> _What to work on_: Show every line from the entries that follow which holds the word "Given".

> _Provided records_:

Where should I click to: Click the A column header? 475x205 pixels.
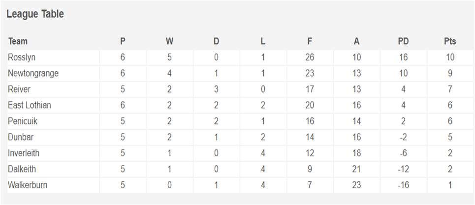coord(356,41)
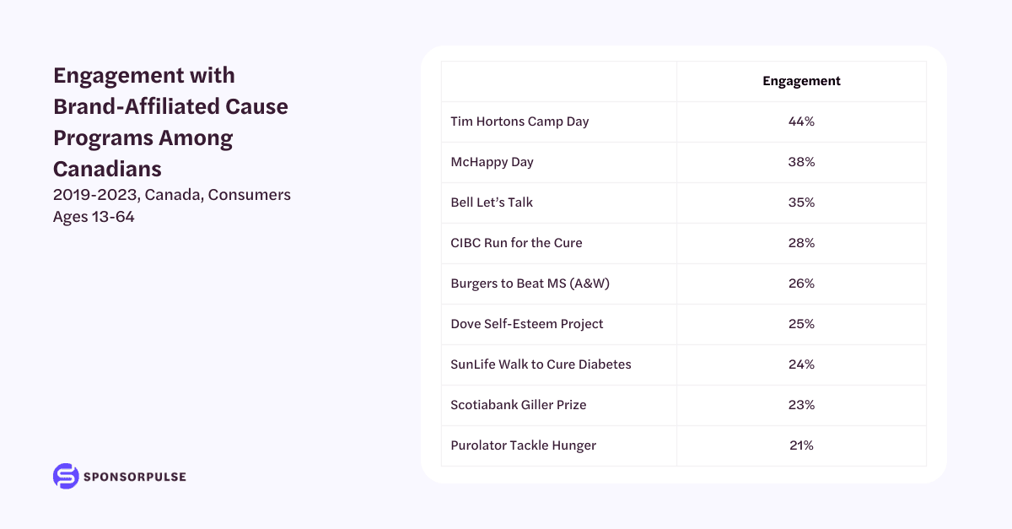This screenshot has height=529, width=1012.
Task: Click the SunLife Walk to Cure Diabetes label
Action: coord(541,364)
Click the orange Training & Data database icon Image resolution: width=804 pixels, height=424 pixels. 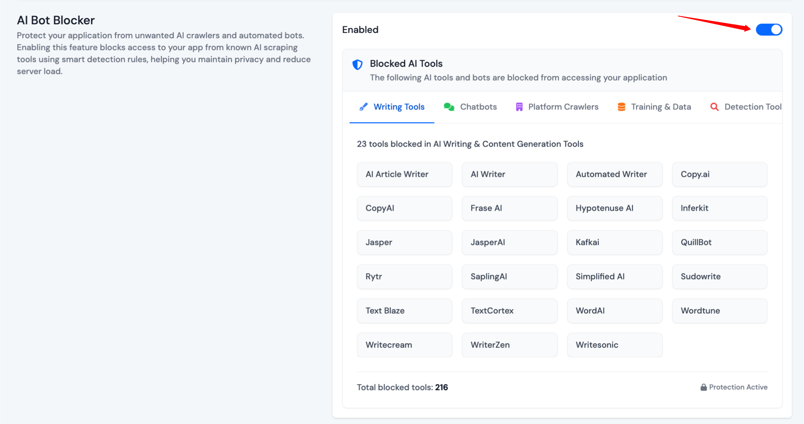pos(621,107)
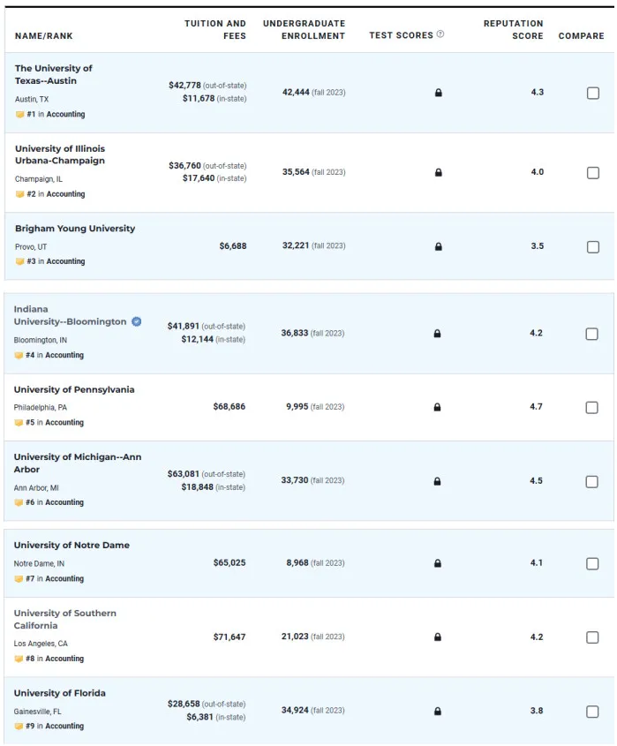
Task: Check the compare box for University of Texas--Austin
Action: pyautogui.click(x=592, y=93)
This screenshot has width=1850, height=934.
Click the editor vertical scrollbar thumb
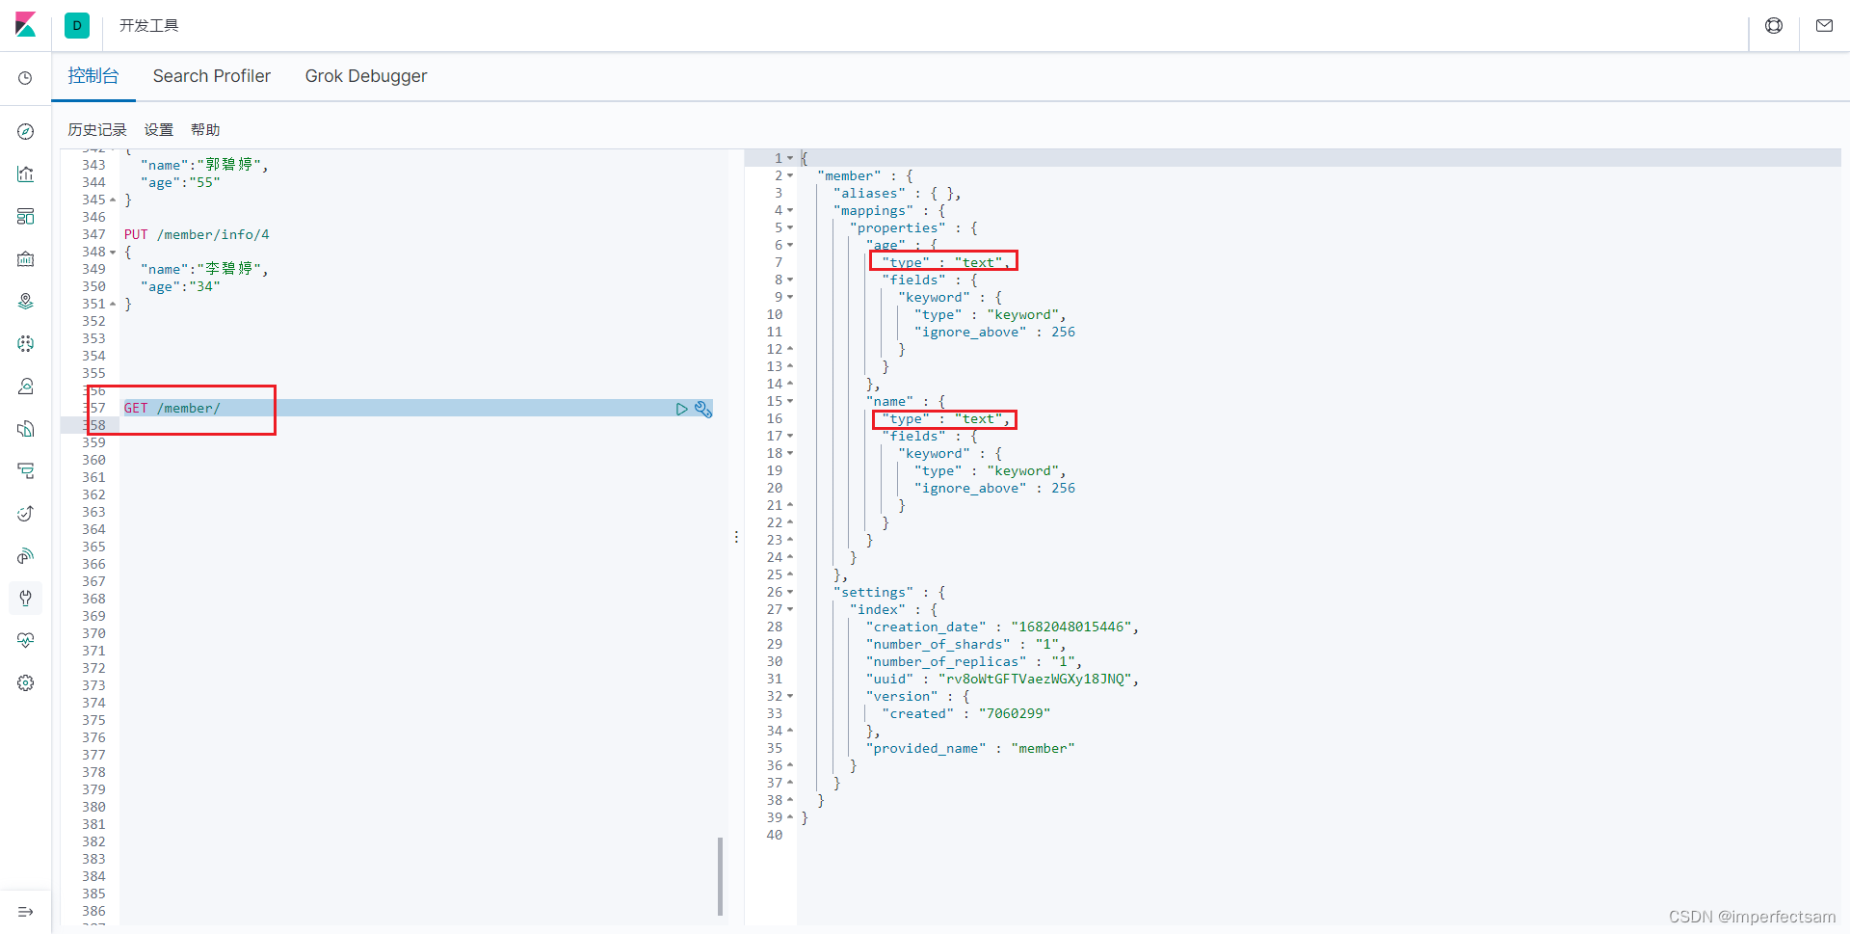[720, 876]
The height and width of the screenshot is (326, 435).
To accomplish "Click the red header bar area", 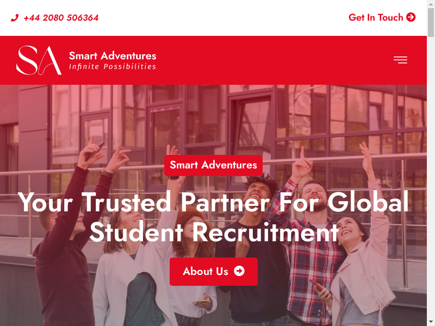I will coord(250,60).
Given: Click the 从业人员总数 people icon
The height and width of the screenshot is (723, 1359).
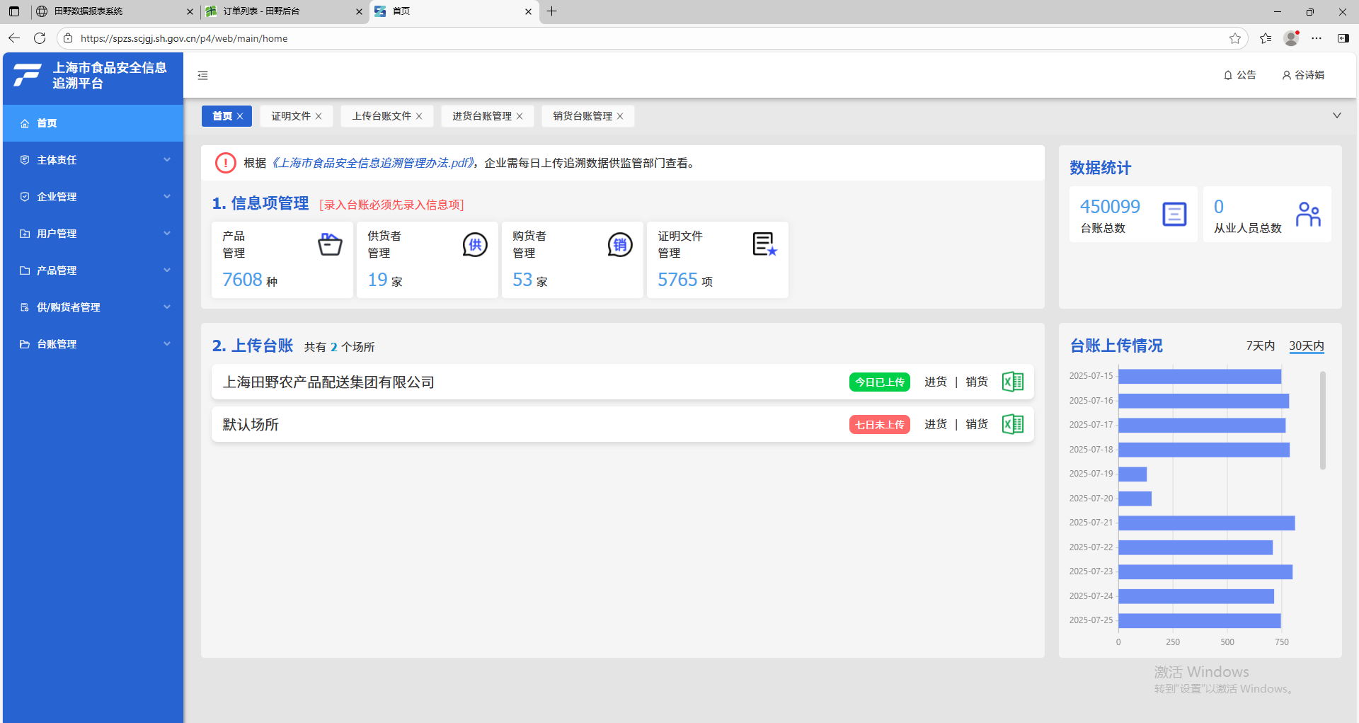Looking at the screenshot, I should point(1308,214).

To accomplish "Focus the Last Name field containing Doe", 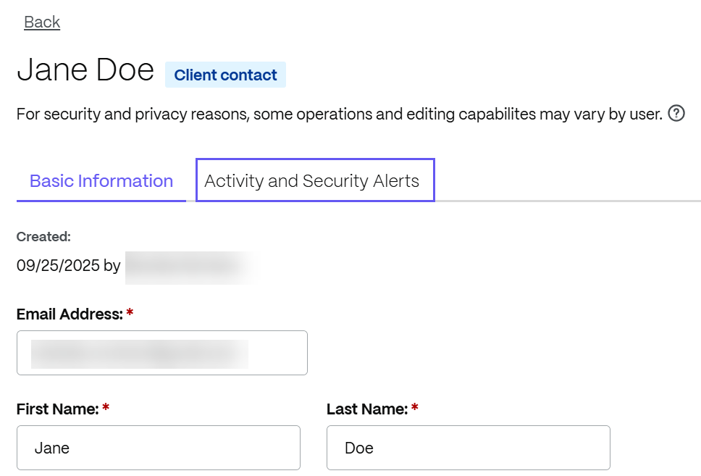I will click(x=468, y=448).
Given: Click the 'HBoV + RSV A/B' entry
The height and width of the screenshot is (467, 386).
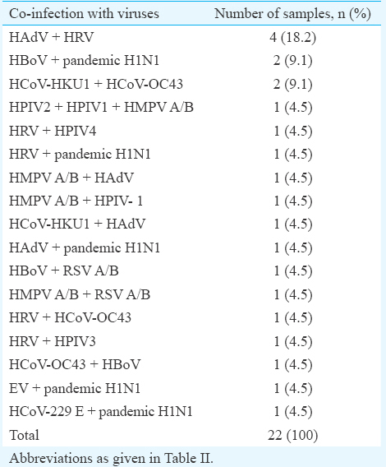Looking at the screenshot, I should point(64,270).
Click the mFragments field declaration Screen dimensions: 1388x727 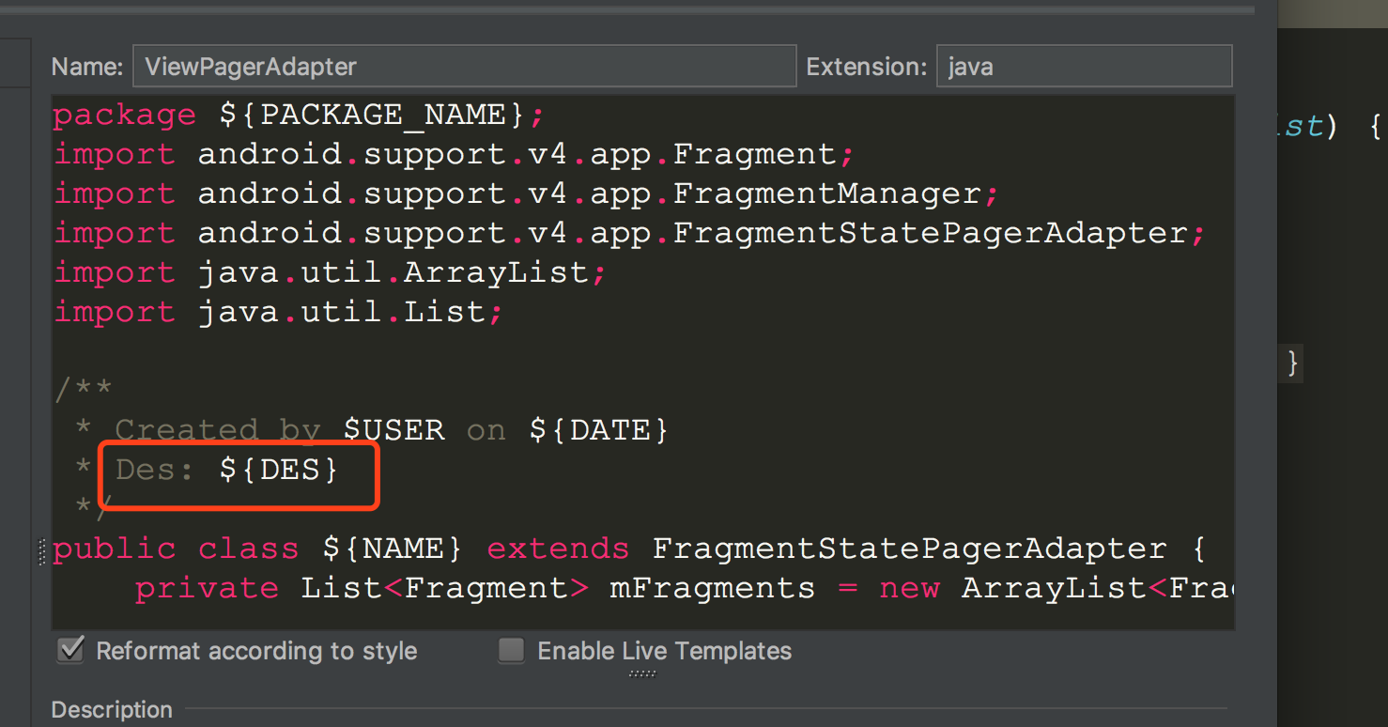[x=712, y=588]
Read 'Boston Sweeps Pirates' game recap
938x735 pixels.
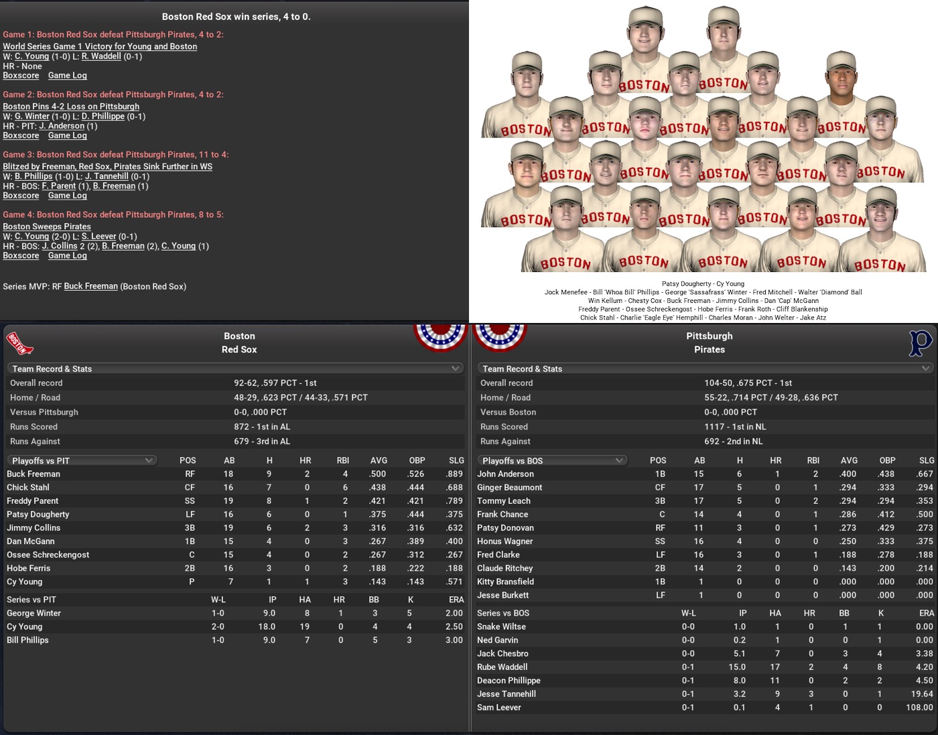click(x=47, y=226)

> _Solution to the exercise_:
Given: Click the 从业人员总数 people icon
Given: Click the 'HBoV + RSV A/B' entry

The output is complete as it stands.